*** Opening of DATA IN THIS EXERCISE ***

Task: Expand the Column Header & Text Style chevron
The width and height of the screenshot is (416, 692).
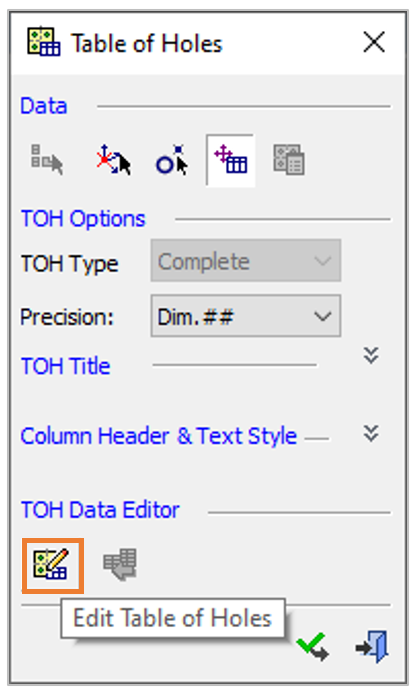Action: (x=371, y=434)
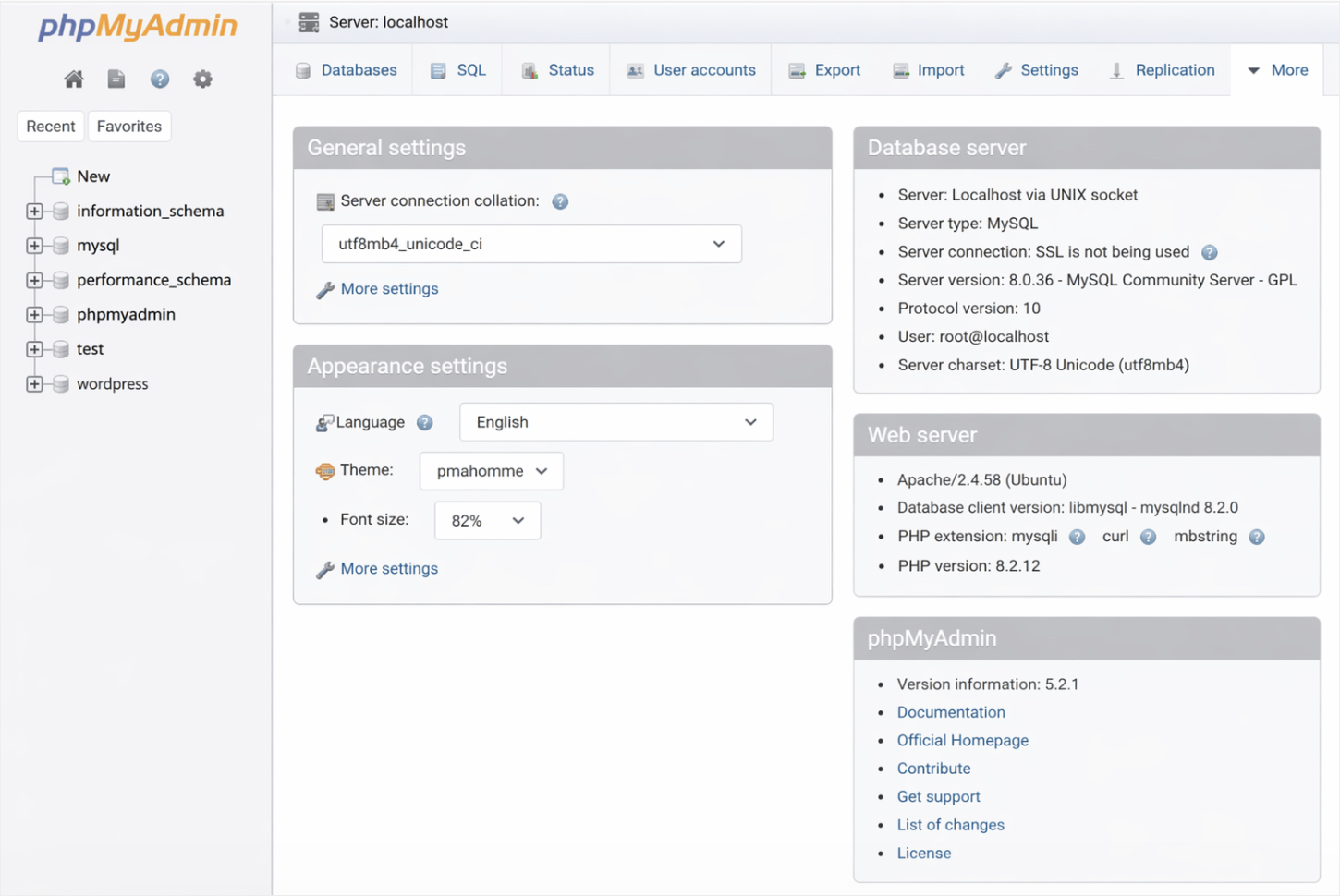Click the documentation question mark icon
This screenshot has height=896, width=1340.
click(160, 79)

*** Close of DATA IN THIS EXERCISE ***

- [WORK TO BE COMPLETED]: Transcribe the records word for word and include no pictures.

- [SOLUTION]:
Task: Expand the Column Header & Text Style chevron
The width and height of the screenshot is (416, 692).
Action: (x=371, y=434)
Click the documentation question mark icon
This screenshot has height=896, width=1340.
click(160, 79)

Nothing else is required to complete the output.